Centex Corporation is one of the most successful diversified building companies in the United States, with products and services ranging from new home construction, manufactured housing, and industrial construction, to mortgage lending, pest control, and construction contracting. Centex protected itself from the cyclical nature of building construction not only through diversification but also through geographical expansion. As of the late 1990s, the company was involved in construction in 20 states across the nation.
The company got its start just after World War II, a time characterized in the United States by growth and consumerism. In 1945 Texas native Tom Lively "scraped together $500 and drew up his 5 feet 6 inches to talk business with Ira Rupley, a successful Dallas land developer," as a 1956 Newsweek article related. A young entrepreneur, Lively had "left his home town of Whitewrite, Texas, in 1937, and for years had scraped along selling clothing and hardware and 'a little of this and that' before settling on real estate."
Rupley, who had made his name in home construction, entered into partnership with Lively on a still-unnamed building company.

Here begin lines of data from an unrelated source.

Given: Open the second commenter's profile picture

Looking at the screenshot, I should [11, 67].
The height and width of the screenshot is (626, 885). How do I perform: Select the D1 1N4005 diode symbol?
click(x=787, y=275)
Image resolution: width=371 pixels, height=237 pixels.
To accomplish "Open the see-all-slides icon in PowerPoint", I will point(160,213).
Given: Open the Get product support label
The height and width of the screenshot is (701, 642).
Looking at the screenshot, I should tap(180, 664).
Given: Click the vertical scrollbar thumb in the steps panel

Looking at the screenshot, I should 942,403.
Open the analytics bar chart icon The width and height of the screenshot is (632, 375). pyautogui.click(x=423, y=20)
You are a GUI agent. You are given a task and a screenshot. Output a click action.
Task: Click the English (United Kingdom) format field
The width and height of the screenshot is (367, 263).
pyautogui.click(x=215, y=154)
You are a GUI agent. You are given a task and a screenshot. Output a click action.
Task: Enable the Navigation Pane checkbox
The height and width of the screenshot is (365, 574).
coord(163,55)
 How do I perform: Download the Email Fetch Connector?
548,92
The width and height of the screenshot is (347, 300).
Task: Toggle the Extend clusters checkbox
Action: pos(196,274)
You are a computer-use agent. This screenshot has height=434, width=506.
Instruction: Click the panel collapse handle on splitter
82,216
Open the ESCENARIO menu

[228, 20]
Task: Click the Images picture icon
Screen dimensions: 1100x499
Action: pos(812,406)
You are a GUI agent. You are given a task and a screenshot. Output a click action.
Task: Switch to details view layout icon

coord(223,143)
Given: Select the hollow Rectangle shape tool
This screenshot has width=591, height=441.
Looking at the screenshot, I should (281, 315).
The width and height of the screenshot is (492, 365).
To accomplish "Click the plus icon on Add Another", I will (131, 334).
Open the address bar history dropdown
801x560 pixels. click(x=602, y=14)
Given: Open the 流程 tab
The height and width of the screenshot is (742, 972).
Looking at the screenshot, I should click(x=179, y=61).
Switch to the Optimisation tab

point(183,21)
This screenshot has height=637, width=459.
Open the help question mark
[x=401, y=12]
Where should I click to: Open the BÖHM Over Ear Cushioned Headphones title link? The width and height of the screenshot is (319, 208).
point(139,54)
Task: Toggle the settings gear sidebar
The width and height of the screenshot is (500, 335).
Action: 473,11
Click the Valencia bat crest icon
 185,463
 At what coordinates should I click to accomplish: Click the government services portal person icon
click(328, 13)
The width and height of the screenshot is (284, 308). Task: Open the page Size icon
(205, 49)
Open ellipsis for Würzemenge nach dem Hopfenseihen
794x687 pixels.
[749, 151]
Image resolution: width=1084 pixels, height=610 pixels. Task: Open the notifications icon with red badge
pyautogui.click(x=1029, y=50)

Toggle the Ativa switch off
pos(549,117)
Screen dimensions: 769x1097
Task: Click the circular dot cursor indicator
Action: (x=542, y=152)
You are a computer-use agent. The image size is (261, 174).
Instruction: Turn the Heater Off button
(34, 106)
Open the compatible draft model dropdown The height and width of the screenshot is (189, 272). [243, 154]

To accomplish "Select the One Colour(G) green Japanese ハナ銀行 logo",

They began "modestly enough with a scattering of single and double houses around Dallas," noted Newsweek. In 1949 they undertook their first major project, a large subdivision of 300 houses that sole for $6,500 each. The success of the subdivision led to the 1950 formation of the Centex Construction Company.
For its first few years, the company concentrated its building efforts exclusively in Texas. However, by the mid-1950s Centex was ready to expand. One of the company's early projects was also an historic one. Centex built Elk Grove Village near Chicago, America's first master-planned community. This was the forerunner of modern master-planned areas, and boasted some 7,000 homes, all built by Centex, by the 1990s.
Diversification and Expansion: 1960s--70s
By 1960 Centex Construction Company had produced some 25,000 residences in several states. The company began expanding its operations to include the production of housing materials. Centex opened a cement manufacturing business with facilities in Texas and Nevada, then bought out a Dallas contractor, J.W. Bateson, which had specialized in commercial buildings. Reflecting its new diversification, the company changed its name during the 1960s to Centex Corporation.
In 1969 Centex went public, selling 500,000 shares of common stock. By this time the builder's net worth stood at about $10 million, with gross revenues of almost $100 million. By the 1990s, its stock would be traded both nationally and internationally.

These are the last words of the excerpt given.